For a long time I delayed executing my own estate plan because I got hung up on one thing, but one very important thing, who would take care of my children if something were to happen to both my husband and I. For families with minor children choosing guardians can be the most important and hardest decision to make when working on an estate plan. When thinking about your will, you have to decide who you want to act as personal representative of the estate, who the beneficiaries of the estate will be, and who will be appointed guardian of minor children. That last part can be the hardest, as it is so hard to imagine anyone replacing your role as mom or dad. No one can truly replace you, but you can consider many things when making that difficult choice.

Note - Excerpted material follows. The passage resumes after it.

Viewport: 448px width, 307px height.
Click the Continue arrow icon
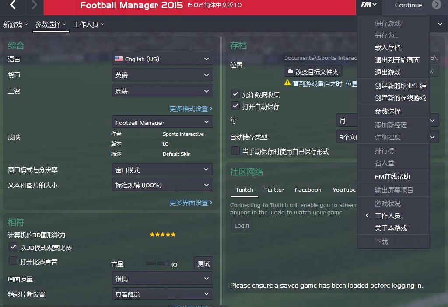coord(436,4)
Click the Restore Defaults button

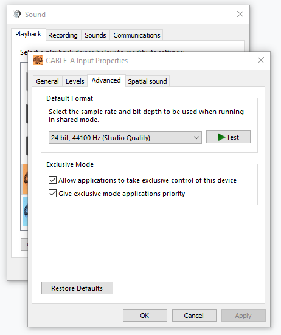[77, 288]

When we first started brainstorming guardians and who we wanted to raise our children if something were to happen to us, we thought of those whom we are closest with and also more importantly, whom our children are closest with. We thought of my parents. Although our children are also close with my husband’s parents, they live out of town and we don’t see them as often as we would like. My parents live less than a ten-minute drive from us, so naturally my kids are vey close with them because we are able to spend a lot of time with them. If something were to happen right now, I would love my parents to be there for the kids. However, it is important to look further out. Would my parents be able to care for the kids until they were old enough to be on their own? With our parents getting older we didn’t know that we could answer yes to that last question. Losing parents would be hard enough on our kids, and we would want to give them as much stability as possible, so we decided for us, our parents may not be a good long- term option. With that in mind we were able to cross both sets of grandparents off our list of possible guardians.

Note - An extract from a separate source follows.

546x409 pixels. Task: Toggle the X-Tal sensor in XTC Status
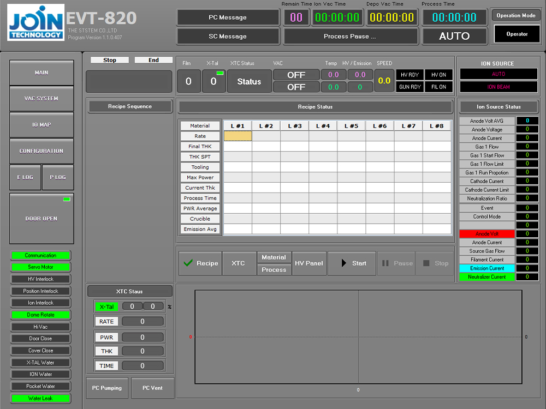click(106, 306)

Next, we looked at our siblings, our children’s aunts and uncles. My husband and I each have two siblings, so this gave us four more options to consider. How can you choose between sides of the family? We considered everything from mental health, medical health, relationship history, financial responsibility, location, life- style choices, and again relationship between them and our children. We ultimately ended up choosing the sibling who lives nearby, has children that are close with and close in age to our children, and even lives in the same school district as us, so that our children wouldn’t have to be uprooted from their school community. That sibling doesn’t always make same the parenting choices I would, but ultimately, I know that my children would be taken care of, and would feel loved under their care as the guardian.

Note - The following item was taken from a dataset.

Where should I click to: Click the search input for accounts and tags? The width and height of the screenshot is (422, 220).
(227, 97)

What I realized, was part of my delay was from not having what in my mind was the “perfect” choice for a guardian. Because again, how can anyone replace me, as mom? All the uncertainty of the current pandemic definitely gave me the urge to make a decision and get things in order. You never know what is going to happen and having a plan in place will make things easier on everyone. And although this kind of decision definitely warrants taking time to think about, it probably shouldn’t take 10 years like it took me! Luckily, nothing happened to us during that time, but you never know and at some point you just need to make a decision. Documents can always be redrafted at a later time if after further thought you change your mind.